### What the exercise asks
Line count for the string "will": give the number of lines in the data below that contain it, and nothing more.
[Opening Supplied information section]
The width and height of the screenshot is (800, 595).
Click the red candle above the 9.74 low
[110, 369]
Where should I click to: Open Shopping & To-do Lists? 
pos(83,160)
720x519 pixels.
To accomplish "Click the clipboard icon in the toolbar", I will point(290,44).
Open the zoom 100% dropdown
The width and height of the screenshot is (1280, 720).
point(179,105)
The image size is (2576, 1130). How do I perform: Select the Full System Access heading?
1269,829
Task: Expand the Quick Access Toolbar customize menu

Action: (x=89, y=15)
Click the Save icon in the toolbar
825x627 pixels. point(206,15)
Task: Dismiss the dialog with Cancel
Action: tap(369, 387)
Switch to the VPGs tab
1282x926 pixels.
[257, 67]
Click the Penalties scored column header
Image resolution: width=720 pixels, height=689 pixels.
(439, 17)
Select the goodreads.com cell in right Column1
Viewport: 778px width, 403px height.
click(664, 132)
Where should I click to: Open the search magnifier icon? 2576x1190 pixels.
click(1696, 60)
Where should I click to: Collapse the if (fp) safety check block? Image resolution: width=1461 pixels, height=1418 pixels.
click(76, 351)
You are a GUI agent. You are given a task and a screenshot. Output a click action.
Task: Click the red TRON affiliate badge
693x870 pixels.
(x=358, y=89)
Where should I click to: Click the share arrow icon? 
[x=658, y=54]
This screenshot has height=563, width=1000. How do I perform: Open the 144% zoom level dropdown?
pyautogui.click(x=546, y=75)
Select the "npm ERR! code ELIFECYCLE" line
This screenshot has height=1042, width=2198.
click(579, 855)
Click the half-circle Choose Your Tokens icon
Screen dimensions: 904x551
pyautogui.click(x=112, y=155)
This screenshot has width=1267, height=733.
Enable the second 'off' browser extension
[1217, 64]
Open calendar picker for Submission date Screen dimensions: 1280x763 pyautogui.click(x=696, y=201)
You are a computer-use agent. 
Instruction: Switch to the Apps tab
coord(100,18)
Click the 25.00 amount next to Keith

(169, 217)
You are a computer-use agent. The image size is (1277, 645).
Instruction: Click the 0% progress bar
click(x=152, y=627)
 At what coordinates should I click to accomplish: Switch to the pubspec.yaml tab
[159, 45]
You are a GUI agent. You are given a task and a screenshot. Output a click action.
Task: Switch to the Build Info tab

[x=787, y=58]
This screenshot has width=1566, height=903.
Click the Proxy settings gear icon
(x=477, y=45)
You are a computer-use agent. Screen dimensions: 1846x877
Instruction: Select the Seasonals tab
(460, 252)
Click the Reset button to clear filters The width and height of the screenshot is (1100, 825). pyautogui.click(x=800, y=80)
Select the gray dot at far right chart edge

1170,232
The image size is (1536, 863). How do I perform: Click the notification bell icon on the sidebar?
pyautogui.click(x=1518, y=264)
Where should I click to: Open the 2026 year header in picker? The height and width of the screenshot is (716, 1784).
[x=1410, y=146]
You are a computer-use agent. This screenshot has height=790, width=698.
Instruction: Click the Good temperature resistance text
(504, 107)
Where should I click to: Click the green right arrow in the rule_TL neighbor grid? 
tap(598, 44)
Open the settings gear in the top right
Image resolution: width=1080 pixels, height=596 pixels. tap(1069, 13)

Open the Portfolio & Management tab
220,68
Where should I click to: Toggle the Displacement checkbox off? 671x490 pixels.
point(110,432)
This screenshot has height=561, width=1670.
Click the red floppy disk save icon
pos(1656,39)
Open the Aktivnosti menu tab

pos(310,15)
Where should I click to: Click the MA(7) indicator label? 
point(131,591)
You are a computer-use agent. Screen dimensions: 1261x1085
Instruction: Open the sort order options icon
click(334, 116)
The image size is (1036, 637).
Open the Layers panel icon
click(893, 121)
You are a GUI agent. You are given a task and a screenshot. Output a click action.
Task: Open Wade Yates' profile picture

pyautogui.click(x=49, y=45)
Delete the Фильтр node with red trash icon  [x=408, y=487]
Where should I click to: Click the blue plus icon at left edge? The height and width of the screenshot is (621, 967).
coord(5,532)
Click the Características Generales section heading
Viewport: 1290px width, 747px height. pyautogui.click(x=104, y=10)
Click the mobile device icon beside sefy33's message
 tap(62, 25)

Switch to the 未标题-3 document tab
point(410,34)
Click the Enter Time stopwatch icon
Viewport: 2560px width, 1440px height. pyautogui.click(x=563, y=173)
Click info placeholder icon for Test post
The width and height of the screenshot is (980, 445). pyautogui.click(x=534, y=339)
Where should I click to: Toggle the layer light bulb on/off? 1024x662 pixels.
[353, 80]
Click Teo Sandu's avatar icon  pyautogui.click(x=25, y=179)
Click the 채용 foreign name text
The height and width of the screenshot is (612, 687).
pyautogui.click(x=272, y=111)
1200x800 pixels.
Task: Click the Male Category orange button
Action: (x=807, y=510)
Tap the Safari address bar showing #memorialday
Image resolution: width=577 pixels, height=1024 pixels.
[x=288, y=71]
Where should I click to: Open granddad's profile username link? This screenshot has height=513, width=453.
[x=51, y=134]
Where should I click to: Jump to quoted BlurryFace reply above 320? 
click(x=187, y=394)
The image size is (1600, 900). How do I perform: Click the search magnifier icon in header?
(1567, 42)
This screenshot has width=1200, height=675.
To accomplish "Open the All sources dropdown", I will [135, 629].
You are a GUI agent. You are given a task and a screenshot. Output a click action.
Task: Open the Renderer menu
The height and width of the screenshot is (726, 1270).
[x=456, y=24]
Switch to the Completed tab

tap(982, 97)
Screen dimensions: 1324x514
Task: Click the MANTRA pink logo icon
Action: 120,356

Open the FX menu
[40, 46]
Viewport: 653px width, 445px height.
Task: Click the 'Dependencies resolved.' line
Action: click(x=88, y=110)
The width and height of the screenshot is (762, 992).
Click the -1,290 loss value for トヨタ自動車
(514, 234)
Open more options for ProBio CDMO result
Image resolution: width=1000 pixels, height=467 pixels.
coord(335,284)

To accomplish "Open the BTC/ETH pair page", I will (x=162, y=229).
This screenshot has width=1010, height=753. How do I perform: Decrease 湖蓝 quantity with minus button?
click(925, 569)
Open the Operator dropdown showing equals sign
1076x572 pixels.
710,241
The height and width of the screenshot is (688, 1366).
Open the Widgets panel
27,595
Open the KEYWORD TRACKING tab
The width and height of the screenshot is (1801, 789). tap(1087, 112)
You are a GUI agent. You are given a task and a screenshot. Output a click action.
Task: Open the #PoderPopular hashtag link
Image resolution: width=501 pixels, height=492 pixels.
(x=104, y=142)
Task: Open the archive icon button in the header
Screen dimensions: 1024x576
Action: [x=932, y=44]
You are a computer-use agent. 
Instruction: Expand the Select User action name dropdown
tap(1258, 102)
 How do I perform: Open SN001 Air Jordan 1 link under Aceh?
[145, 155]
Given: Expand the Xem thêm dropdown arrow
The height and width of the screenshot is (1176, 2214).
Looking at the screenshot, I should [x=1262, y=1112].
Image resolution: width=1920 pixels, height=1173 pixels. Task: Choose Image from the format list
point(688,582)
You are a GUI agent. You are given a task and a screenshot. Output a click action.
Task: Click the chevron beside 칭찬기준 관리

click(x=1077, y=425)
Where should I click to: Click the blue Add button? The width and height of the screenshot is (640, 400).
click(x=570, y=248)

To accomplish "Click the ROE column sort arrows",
[Closing Supplied information section]
### Answer section
3